Instruções da tarefa ▸
Coloque numa tabela Markdown as linhas dos dados que vão da que contém "Given: Follow the signatures 'here' link" até a que contém "pyautogui.click(x=115, y=444)", incluindo as duas e pulando as linhas em branco. Use a coluna "Número" para numerar as linhas e a coluna "Linha dos dados" para o texto de cada uma.

Dados fornecidos ▸
+ + + + + + +
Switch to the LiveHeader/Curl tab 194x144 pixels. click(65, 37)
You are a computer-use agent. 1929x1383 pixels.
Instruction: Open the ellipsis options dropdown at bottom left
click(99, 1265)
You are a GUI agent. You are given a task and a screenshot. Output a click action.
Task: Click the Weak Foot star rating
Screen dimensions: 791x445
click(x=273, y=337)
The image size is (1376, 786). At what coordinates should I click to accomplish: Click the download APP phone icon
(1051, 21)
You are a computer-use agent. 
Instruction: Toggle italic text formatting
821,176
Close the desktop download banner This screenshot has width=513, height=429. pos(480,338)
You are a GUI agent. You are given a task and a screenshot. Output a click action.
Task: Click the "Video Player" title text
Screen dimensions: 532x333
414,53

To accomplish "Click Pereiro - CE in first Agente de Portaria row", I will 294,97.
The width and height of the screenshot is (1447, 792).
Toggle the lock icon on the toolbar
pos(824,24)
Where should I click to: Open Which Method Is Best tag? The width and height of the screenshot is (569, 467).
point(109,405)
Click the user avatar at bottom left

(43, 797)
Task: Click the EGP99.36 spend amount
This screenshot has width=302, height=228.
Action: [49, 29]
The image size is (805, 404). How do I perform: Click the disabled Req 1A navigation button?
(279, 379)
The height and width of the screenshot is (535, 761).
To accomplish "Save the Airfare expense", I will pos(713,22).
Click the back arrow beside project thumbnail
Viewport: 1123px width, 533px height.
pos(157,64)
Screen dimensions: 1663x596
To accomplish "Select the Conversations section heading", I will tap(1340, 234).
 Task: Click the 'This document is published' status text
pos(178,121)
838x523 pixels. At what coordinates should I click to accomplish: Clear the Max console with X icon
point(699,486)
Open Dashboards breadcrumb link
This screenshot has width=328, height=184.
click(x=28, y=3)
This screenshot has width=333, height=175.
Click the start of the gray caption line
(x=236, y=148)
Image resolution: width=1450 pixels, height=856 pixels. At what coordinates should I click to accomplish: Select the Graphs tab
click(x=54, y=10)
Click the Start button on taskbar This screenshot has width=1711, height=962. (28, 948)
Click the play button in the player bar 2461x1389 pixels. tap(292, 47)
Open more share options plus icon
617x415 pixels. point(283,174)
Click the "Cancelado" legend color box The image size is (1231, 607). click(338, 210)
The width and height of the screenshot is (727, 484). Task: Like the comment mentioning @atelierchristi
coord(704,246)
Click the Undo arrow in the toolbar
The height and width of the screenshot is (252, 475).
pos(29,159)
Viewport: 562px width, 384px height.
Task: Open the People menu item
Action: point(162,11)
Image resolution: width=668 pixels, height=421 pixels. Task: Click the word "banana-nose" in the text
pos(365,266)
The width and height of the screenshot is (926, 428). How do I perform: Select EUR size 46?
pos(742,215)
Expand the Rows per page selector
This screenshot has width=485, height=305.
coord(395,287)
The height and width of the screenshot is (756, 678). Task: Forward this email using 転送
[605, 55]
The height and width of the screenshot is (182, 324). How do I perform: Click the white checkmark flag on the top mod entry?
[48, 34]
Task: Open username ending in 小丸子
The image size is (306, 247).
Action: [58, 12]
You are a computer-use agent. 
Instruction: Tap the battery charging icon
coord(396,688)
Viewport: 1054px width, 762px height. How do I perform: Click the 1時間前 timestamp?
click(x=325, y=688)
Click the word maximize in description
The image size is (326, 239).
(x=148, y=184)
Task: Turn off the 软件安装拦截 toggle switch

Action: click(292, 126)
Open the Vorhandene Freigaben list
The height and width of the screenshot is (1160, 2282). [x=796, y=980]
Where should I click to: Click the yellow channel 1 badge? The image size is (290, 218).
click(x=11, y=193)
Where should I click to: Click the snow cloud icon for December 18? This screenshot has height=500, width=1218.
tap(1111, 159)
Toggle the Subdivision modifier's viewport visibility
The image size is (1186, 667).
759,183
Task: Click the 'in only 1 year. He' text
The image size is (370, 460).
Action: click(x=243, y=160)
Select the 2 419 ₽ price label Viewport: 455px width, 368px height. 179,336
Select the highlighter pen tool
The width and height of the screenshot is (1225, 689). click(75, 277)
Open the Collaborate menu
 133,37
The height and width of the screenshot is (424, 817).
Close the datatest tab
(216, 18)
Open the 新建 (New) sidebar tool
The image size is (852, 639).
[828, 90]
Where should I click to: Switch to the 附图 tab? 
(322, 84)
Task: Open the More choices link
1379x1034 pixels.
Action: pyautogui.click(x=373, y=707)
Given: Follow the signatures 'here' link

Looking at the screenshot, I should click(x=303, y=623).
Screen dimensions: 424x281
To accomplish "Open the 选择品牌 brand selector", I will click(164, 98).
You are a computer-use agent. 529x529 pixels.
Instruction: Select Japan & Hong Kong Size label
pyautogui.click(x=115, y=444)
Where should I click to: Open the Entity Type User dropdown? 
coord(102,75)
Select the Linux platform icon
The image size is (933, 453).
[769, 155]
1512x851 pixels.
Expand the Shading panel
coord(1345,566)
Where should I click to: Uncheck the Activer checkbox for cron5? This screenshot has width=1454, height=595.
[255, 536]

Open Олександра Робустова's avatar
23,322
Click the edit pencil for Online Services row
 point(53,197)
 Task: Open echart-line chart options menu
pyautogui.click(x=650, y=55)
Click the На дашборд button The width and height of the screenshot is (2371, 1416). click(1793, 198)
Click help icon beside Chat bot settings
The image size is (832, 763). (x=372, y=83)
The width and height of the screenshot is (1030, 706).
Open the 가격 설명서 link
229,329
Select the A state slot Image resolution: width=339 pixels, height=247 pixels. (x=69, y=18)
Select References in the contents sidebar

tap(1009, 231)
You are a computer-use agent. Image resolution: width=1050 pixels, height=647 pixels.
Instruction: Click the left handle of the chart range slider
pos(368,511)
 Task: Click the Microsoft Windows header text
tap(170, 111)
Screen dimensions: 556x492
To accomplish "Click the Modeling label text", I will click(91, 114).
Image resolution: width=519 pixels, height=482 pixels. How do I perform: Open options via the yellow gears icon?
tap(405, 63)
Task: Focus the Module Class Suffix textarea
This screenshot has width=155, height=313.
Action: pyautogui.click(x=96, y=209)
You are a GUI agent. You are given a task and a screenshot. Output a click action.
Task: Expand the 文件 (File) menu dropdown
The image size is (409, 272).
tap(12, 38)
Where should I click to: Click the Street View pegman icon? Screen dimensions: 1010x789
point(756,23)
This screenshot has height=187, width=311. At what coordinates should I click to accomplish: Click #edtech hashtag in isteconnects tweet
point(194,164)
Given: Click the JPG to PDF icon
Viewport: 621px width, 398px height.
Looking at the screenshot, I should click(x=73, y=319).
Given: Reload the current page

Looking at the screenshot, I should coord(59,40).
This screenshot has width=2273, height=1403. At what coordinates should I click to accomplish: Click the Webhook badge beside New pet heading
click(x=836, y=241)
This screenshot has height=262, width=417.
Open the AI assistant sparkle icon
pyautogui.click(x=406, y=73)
+ + + + + + +
Solução da tarefa ▸
| Número | Linha dos dados |
|---|---|
| 1 | Given: Follow the signatures 'here' link |
| 2 | Looking at the screenshot, I should click(x=303, y=623). |
| 3 | Screen dimensions: 424x281 |
| 4 | To accomplish "Open the 选择品牌 brand selector", I will click(164, 98). |
| 5 | You are a computer-use agent. 529x529 pixels. |
| 6 | Instruction: Select Japan & Hong Kong Size label |
| 7 | pyautogui.click(x=115, y=444) |